You are viewing a plain text version of this content. The canonical link for it is here.
Posted to user@orc.apache.org by Owen O'Malley <om...@apache.org> on 2016/10/06 20:48:57 UTC

Re: What characters are allowed in a column name in ORC file?

ORC itself can handle any UTF-8 characters in the column names, but the
type name parser made too many assumptions about valid characters in the
field names. I've created a new jira
https://issues.apache.org/jira/browse/ORC-104 to address the problem.

.. Owen


On Fri, Sep 23, 2016 at 12:34 PM, Manoj Narayanan <manoj.narayanan@gmail.com
> wrote:

> Looks like Hive is allowing any Unicode character since 0.13. as per Hive
>    Documentation at https://cwiki.apache.org/co
> nfluence/display/Hive/LanguageManual+DDL#LanguageManualDDL-CreateTable.
> Column names can be surrounded by backtick (`)
>
> But proabably ORC is allowing only alphanumerics, period and underscore.
> Could some one please confirm that?
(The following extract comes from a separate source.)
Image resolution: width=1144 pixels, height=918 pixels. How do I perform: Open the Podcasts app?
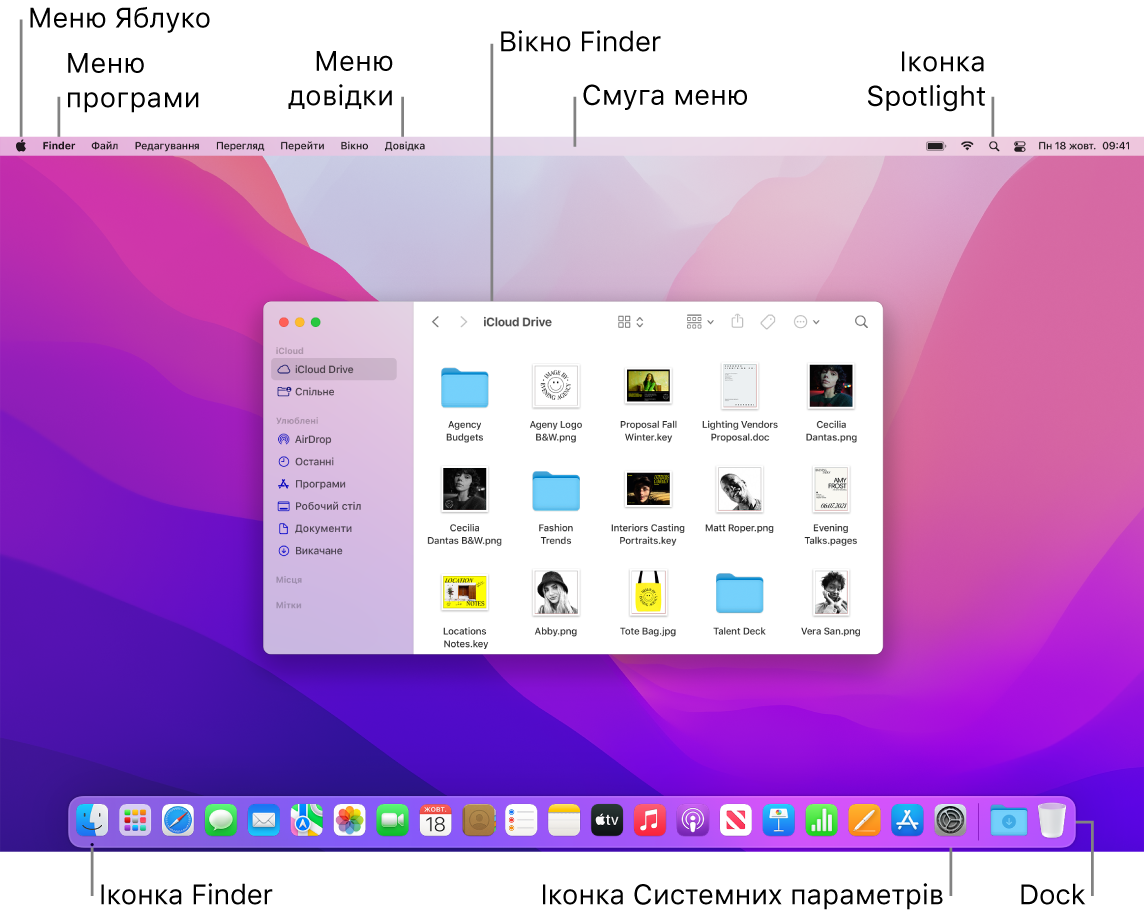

If so, is there a plan to support other
> characters in ORC?
>
> I am using TypeDescription::fromString to generate a schema and I tried
> using a field name with '-' (hyphen) in it. I got an exception with this
> trace.
> java.lang.IllegalArgumentException: Missing required char ':' at
> 'struct<before^-after:string>'
>
> at org.apache.orc.TypeDescription.requireChar(TypeDescription.java:259)
> at org.apache.orc.TypeDescription.parseStruct(TypeDescription.java:286)
> at org.apache.orc.TypeDescription.parseType(TypeDescription.java:338)
> at org.apache.orc.TypeDescription.fromString(TypeDescription.java:359)
>
> Looking at this code at https://github.com/apache/orc/
> blob/master/java/core/src/java/org/apache/orc/TypeDescription.java#L241,
>  it seems only alphanumeric, period and underscores are supported in
> column names.
>
> While in hive, I could create a table with columns containing '-' (hyphen)
> when they are surrounded by backtick.
> hive> create table table_with_hyphen ( `hyphen-inbetween` string) stored
> as ORC;
> OK
> Time taken: 0.075 seconds
>
> Schema for this orc file came out like this. Via a call
> to org.apache.orc.Reader::getSchema()::getJson()
>
> {"category": "struct", "id": 0, "max": 1, "fields": [
>   "_col0": {"category": "string", "id": 1, "max": 1}]}
>
> Thanks,
> Manoj
>